[Data records]

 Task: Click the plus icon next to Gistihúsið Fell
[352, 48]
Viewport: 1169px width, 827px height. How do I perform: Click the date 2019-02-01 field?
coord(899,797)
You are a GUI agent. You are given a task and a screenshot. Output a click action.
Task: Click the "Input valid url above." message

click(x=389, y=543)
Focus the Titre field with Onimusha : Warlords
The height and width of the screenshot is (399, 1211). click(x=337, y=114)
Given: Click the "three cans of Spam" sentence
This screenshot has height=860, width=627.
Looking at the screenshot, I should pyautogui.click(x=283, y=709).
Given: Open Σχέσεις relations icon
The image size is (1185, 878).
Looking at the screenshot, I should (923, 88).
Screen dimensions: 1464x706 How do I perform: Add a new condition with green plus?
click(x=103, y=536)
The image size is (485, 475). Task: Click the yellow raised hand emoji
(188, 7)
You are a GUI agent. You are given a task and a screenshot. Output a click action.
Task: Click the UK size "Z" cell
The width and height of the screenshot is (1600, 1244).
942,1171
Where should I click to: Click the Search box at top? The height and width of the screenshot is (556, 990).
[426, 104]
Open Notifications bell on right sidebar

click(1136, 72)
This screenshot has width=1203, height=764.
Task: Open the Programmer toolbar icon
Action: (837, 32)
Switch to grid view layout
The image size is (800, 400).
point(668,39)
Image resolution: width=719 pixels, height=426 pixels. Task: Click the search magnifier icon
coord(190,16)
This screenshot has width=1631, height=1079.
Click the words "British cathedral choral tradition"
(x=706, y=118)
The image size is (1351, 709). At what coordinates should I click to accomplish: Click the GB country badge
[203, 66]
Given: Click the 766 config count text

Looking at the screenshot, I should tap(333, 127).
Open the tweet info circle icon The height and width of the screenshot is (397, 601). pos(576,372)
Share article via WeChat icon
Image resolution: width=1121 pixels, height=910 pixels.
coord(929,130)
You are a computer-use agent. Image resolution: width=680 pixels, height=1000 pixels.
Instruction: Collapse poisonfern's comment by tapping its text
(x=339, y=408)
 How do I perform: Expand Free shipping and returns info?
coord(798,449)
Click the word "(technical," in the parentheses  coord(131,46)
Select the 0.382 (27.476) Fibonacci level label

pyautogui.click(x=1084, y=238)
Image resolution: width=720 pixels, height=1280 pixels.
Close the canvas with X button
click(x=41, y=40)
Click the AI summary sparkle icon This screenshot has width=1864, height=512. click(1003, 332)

→ WORK ORDER
All records are to be restated exactly, from the first line to the last line.

→ EXERCISE RESULT
 Task: Click the plus icon next to Gistihúsið Fell
[352, 48]
Viewport: 1169px width, 827px height. How do I perform: Click the date 2019-02-01 field?
coord(899,797)
You are a GUI agent. You are given a task and a screenshot. Output a click action.
Task: Click the "Input valid url above." message

click(x=389, y=543)
Focus the Titre field with Onimusha : Warlords
The height and width of the screenshot is (399, 1211). click(x=337, y=114)
Given: Click the "three cans of Spam" sentence
This screenshot has height=860, width=627.
Looking at the screenshot, I should pyautogui.click(x=283, y=709).
Given: Open Σχέσεις relations icon
The image size is (1185, 878).
Looking at the screenshot, I should (923, 88).
Screen dimensions: 1464x706 How do I perform: Add a new condition with green plus?
click(x=103, y=536)
The image size is (485, 475). Task: Click the yellow raised hand emoji
(188, 7)
You are a GUI agent. You are given a task and a screenshot. Output a click action.
Task: Click the UK size "Z" cell
The width and height of the screenshot is (1600, 1244).
942,1171
Where should I click to: Click the Search box at top? The height and width of the screenshot is (556, 990).
[426, 104]
Open Notifications bell on right sidebar

click(1136, 72)
This screenshot has width=1203, height=764.
Task: Open the Programmer toolbar icon
Action: (837, 32)
Switch to grid view layout
The image size is (800, 400).
point(668,39)
Image resolution: width=719 pixels, height=426 pixels. Task: Click the search magnifier icon
coord(190,16)
This screenshot has width=1631, height=1079.
Click the words "British cathedral choral tradition"
(x=706, y=118)
The image size is (1351, 709). At what coordinates should I click to accomplish: Click the GB country badge
[203, 66]
Given: Click the 766 config count text

Looking at the screenshot, I should tap(333, 127).
Open the tweet info circle icon The height and width of the screenshot is (397, 601). pos(576,372)
Share article via WeChat icon
Image resolution: width=1121 pixels, height=910 pixels.
coord(929,130)
You are a computer-use agent. Image resolution: width=680 pixels, height=1000 pixels.
Instruction: Collapse poisonfern's comment by tapping its text
(x=339, y=408)
 How do I perform: Expand Free shipping and returns info?
coord(798,449)
Click the word "(technical," in the parentheses  coord(131,46)
Select the 0.382 (27.476) Fibonacci level label

pyautogui.click(x=1084, y=238)
Image resolution: width=720 pixels, height=1280 pixels.
Close the canvas with X button
click(x=41, y=40)
Click the AI summary sparkle icon This screenshot has width=1864, height=512. click(1003, 332)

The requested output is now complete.